[QUÉ SE PIDE]
Enumera todas las personas que el texto sobre Onfray y el haikú menciona por su nombre, en el orden en que aparecen.

[FRAGMENTO DEL TEXTO]

--

Hay
que agradecer las inquietudes de Onfray. Su desasosiego nos provoca y a partir
de ahí, empieza la ronda de las réplicas y contrarréplicas.
En
La experiencia poética del mundo
Onfray opone a la saturación lingüística que aqueja a la poesía occidental la
serenidad e integridad del haikú. Este no es solo una forma de escritura sino que
supone también una ascesis, una espiritualidad, la expresión ejemplar de un ser
filosófico.
Para
subrayar la autenticidad y pureza del
haikú Onfray opone estas características a la escritura cerrada y
autosuficiente de los poemas de Mallarmé.
La
obra de este autor ha supuesto la entronización del lenguaje y la dispersión o
ininteligibilidad de la experiencia. Esta ya no puede ser vehiculada por el
lenguaje puesto que ha sido elevado a la categoría de religión. El desasosiego,
el hastío de Onfray está claro: en Occidente existe una saturación
instrumental, una intelectualización que
impide la expresión neta de la experiencia poética. El haikú se nos ofrece,
pues, como referencia y como liberación
de las abstrusas categorías filosóficas
que pesan sobre nuestro modo de juzgar, escribir
y hasta de sentir.
De
las sutilezas del haikú hay numerosas, claras e incisivas notas en los
seminarios de Barthes, pero con la diferencia de que Barthes nos comunicaba
entonces su entusiasmo por el descubrimiento y conocimiento de la naturaleza
profunda del haikú y no cometía la torpeza de enfrentar continuamente poesía
occidental y poesía oriental como hace Onfray. También resulta más que
considerable todo lo que en el ámbito hispanoamericano se ha escrito sobre el
haikú, especialmente las notas luminosas y precisas de Octavio Paz sobre la
historia de esta forma poética, su influencia en Europa y América y las
cuestiones derivadas de su traducción. Lo escrito sobre el haikú del nobel
mexicano nos hace valorar con justeza primorosa este tipo de poesía y la fina
aventura que supone para la mente y la escritura, nada que ver con las
convulsas maneras de nuestro querido Onfray, enfrascado en derribar su propio
legado cultural y ensalzar lo oriental como modelo de pureza indiscutible.

--

[SECCIÓN DE DATOS]
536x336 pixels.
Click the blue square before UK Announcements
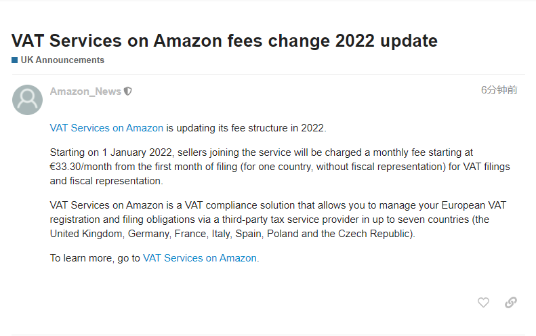coord(15,60)
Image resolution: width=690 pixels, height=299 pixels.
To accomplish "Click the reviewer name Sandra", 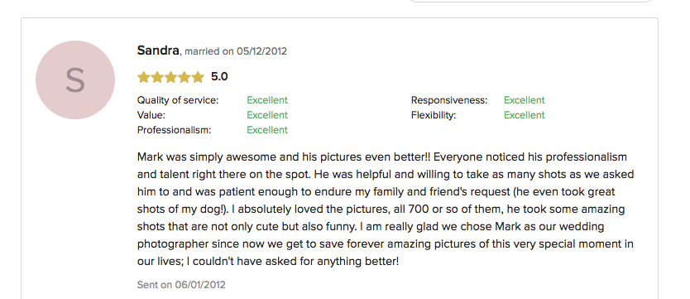I will pyautogui.click(x=158, y=51).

--

[RESPUESTA]
Onfray, Mallarmé, Barthes, Octavio Paz